Responding for the SNP, MP Joanna Cherry QC said: "The British Government wants the Supreme Court to throw the case out without even hearing the substantive arguments.
"Their written argument exposes the fact they no longer believe the UK is a voluntary union of nations, instead, they want to impose Westminster control by denying democracy and dismissing the democratic right of the people of Scotland to determine our own future.
“Scotland voted to hold an independence referendum, and the Scottish Government has a mandate to deliver that manifesto commitment - with the backing of the Scottish Parliament.
"A clear precedent was set by the negotiations leading to the 2014 referendum, when there is a majority in the Scottish parliament to hold an independence referendum the two governments should come together and negotiate the details.
"The Tory government is desperate to prevent a referendum because it fears the result and has run out of any positive arguments for Westminster control.
"By arrogantly dismissing Scotland's democratic decisions, Westminster is making the case for independence stronger."
Scottish Liberal Democrat leader Alex Cole-Hamilton said: "The fact that a host of civil servants, the attention of ministers and some of the country's smartest legal minds are all currently focused on this court case rather than on the unfolding cost-of-living crisis is simply mind-boggling.
"I hate to think what the final bill will be.
"Scotland deserves better than two governments who would rather get at each other's throats over the constitution, than take action to relieve hard-pressed households.
"We need urgent action to cut energy bills and insulate homes but instead Nicola Sturgeon and Boris Johnson are asleep at the wheel."
Pamela Nash, chief executive of Scotland in Union, said: “In the week that the SNP’s shameful record on education has been exposed, it’s clear once again the nationalists’ attention lies elsewhere.

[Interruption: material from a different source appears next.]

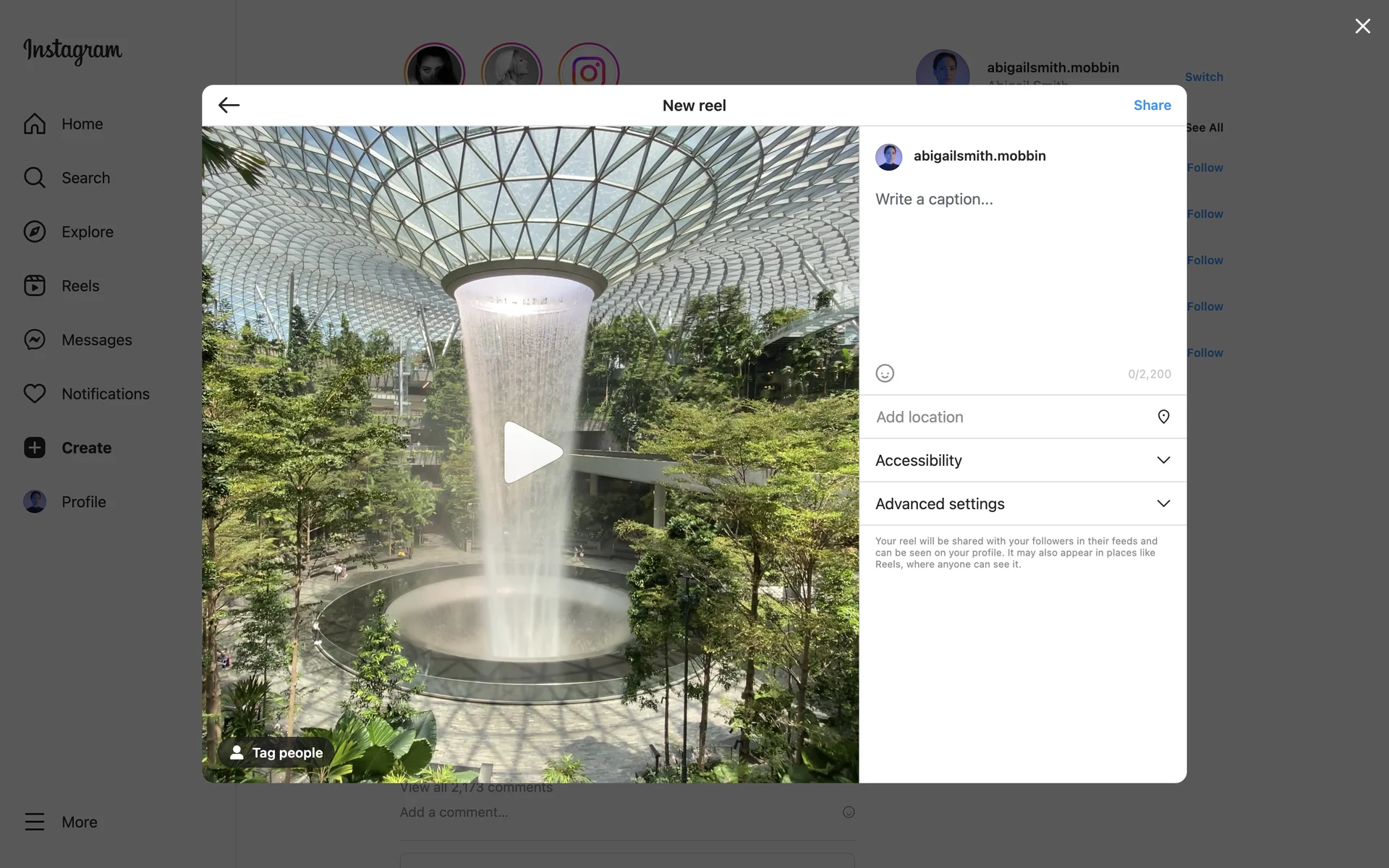Open the emoji picker in caption area
Image resolution: width=1389 pixels, height=868 pixels.
(885, 373)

“Instead of pursuing her selfish obsession through the courts, Nicola Sturgeon should be concerning herself with matters closer to home.
“The appalling attainment gap is widening on her watch. It exposes her pledge that education is her number one priority as a complete nonsense.
“If she spent half as much time on the standards of education as she does on trying to break up the UK, pupils and teachers would be far better off.
“Scotland’s positive future is with the rest of the United Kingdom working together on the issues that really matter.”